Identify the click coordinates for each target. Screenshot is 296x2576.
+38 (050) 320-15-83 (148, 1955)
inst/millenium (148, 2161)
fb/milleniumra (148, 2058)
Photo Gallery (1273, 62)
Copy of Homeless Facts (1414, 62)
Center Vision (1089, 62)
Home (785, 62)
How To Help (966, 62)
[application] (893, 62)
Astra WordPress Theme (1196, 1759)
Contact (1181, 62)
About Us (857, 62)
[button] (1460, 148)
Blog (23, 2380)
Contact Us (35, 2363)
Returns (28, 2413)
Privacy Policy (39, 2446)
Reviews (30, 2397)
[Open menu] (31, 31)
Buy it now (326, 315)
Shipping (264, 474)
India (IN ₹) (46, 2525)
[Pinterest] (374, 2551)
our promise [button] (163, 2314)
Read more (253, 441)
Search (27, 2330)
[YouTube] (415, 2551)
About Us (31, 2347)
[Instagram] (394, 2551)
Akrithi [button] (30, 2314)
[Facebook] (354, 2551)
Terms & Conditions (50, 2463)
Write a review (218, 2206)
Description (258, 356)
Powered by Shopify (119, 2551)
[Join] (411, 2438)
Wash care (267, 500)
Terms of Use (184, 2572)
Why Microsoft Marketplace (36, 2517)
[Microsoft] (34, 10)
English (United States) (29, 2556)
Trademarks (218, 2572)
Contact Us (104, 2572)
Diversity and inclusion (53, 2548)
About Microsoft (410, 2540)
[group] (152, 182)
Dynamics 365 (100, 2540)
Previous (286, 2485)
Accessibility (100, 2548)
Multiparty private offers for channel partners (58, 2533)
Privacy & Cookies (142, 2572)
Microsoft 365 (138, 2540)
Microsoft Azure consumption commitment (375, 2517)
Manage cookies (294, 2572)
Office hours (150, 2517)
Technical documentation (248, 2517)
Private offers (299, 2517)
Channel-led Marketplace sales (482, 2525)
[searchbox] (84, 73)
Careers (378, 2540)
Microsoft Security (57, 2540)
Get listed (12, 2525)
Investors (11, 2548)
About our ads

+++

* _ABOUT THIS TASK_:
Print exactly the lines of the listing above starting at the line containing "Home (785, 62)" and ending at the line containing "Search (27, 2330)", both included.

* _ANSWER FOR THIS EXERCISE_:
Home (785, 62)
How To Help (966, 62)
[application] (893, 62)
Astra WordPress Theme (1196, 1759)
Contact (1181, 62)
About Us (857, 62)
[button] (1460, 148)
Blog (23, 2380)
Contact Us (35, 2363)
Returns (28, 2413)
Privacy Policy (39, 2446)
Reviews (30, 2397)
[Open menu] (31, 31)
Buy it now (326, 315)
Shipping (264, 474)
India (IN ₹) (46, 2525)
[Pinterest] (374, 2551)
our promise [button] (163, 2314)
Read more (253, 441)
Search (27, 2330)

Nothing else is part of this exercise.